Problem to work on:
Locate the line bearing "cine gossips (20, 1963)" in the material below, then reproduce it and each following line up to and including the line bearing "sivakarthikeyan (39, 2480)".

Recorded information:
******
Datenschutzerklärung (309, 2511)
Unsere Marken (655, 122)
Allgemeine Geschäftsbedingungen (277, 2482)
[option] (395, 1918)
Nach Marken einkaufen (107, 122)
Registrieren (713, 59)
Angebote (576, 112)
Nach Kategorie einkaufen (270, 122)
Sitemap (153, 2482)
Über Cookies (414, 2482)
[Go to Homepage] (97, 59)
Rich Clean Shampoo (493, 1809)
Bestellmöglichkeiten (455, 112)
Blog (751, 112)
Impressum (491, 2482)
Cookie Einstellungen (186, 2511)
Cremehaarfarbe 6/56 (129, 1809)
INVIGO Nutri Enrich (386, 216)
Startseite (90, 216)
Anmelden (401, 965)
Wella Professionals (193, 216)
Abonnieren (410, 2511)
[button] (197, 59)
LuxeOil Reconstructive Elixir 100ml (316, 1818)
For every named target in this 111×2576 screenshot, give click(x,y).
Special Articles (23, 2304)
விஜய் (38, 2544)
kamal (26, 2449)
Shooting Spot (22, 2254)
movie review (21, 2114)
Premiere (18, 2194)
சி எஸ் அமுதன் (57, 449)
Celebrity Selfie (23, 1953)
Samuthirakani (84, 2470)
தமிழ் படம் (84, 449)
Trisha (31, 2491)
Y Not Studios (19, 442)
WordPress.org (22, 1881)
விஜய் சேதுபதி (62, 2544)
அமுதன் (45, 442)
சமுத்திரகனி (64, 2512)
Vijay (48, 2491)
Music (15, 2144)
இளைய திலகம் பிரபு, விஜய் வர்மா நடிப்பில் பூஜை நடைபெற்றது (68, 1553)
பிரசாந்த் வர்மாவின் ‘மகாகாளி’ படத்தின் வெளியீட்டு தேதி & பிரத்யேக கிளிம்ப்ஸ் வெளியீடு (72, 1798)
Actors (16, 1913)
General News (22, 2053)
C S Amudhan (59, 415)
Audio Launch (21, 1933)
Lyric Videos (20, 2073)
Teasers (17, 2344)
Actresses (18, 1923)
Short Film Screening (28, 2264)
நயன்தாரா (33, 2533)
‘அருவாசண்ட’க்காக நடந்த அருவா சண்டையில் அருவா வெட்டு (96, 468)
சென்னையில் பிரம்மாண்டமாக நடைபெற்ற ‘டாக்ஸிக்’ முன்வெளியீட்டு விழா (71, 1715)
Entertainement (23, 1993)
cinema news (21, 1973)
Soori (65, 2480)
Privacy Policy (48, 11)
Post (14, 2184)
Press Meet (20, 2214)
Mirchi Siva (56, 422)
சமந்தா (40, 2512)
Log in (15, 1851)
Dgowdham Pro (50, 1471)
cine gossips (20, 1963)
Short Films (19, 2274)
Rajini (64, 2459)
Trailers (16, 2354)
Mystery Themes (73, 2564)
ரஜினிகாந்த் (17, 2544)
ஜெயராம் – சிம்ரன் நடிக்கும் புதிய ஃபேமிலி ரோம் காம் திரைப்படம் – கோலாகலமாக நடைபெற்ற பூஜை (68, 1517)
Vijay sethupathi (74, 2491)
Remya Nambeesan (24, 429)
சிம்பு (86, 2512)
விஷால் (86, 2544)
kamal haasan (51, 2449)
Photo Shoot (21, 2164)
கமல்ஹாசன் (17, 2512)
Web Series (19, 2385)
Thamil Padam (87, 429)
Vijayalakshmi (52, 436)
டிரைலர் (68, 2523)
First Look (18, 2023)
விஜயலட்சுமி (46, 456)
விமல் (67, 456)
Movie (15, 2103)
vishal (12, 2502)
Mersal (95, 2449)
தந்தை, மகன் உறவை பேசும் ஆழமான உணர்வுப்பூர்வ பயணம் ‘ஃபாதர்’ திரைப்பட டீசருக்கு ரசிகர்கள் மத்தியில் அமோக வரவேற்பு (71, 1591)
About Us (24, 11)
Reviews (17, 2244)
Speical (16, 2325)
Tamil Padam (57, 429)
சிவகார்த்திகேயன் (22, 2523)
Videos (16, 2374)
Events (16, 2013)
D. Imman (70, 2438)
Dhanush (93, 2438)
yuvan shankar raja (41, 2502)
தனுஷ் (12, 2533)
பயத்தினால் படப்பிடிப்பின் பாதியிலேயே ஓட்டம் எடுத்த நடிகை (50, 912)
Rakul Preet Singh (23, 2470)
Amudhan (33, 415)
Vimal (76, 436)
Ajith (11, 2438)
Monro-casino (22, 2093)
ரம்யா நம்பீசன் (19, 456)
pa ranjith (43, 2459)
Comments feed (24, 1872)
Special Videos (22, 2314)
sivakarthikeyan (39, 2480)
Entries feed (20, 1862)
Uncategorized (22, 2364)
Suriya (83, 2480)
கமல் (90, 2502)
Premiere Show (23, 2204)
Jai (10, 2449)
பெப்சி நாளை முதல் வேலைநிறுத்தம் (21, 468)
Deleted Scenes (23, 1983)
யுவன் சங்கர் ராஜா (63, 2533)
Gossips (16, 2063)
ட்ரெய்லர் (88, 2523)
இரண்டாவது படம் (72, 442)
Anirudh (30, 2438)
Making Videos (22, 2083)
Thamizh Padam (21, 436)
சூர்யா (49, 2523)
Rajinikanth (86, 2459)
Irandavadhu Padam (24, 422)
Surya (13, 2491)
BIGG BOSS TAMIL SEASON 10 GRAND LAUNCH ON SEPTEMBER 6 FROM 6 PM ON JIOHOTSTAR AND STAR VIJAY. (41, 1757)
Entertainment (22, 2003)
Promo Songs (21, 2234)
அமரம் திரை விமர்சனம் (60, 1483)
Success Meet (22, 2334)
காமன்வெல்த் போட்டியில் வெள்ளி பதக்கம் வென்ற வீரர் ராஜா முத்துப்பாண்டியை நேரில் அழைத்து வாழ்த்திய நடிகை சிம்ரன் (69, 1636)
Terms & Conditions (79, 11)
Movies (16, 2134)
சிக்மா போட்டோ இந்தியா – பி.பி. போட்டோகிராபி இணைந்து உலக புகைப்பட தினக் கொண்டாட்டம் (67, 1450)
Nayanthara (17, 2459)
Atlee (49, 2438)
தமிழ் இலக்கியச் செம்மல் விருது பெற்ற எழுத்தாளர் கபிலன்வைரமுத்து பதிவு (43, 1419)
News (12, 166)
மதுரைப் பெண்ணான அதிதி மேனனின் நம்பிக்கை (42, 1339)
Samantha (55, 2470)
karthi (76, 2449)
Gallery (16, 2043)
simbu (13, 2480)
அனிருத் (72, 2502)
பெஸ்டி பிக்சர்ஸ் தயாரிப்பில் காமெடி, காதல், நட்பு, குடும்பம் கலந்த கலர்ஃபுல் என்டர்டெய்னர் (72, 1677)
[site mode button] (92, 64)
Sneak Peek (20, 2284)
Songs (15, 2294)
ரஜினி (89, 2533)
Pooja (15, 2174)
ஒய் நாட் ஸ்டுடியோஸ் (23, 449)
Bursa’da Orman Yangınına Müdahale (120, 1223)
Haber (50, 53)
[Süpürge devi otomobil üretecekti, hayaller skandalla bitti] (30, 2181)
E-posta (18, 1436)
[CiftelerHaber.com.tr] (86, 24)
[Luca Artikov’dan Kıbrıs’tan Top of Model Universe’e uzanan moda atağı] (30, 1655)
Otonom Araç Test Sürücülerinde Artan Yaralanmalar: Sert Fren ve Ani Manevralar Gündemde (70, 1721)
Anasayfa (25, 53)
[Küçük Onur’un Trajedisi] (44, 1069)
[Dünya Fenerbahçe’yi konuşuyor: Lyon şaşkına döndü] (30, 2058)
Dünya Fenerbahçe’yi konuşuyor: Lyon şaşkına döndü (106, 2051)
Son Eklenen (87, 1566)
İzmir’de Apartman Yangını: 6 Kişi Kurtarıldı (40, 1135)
******
Finished exercise:
cine gossips (20, 1963)
Short Films (19, 2274)
Rajini (64, 2459)
Trailers (16, 2354)
Mystery Themes (73, 2564)
ரஜினிகாந்த் (17, 2544)
ஜெயராம் – சிம்ரன் நடிக்கும் புதிய ஃபேமிலி ரோம் காம் திரைப்படம் – கோலாகலமாக நடைபெற்ற பூஜை (68, 1517)
Vijay sethupathi (74, 2491)
Remya Nambeesan (24, 429)
சிம்பு (86, 2512)
விஷால் (86, 2544)
kamal haasan (51, 2449)
Photo Shoot (21, 2164)
கமல்ஹாசன் (17, 2512)
Web Series (19, 2385)
Thamil Padam (87, 429)
Vijayalakshmi (52, 436)
டிரைலர் (68, 2523)
First Look (18, 2023)
விஜயலட்சுமி (46, 456)
விமல் (67, 456)
Movie (15, 2103)
vishal (12, 2502)
Mersal (95, 2449)
தந்தை, மகன் உறவை பேசும் ஆழமான உணர்வுப்பூர்வ பயணம் ‘ஃபாதர்’ திரைப்பட டீசருக்கு ரசிகர்கள் மத்தியில் அமோக வரவேற்பு (71, 1591)
About Us (24, 11)
Reviews (17, 2244)
Speical (16, 2325)
Tamil Padam (57, 429)
சிவகார்த்திகேயன் (22, 2523)
Videos (16, 2374)
Events (16, 2013)
D. Imman (70, 2438)
Dhanush (93, 2438)
yuvan shankar raja (41, 2502)
தனுஷ் (12, 2533)
பயத்தினால் படப்பிடிப்பின் பாதியிலேயே ஓட்டம் எடுத்த நடிகை (50, 912)
Rakul Preet Singh (23, 2470)
Amudhan (33, 415)
Vimal (76, 436)
Ajith (11, 2438)
Monro-casino (22, 2093)
ரம்யா நம்பீசன் (19, 456)
pa ranjith (43, 2459)
Comments feed (24, 1872)
Special Videos (22, 2314)
sivakarthikeyan (39, 2480)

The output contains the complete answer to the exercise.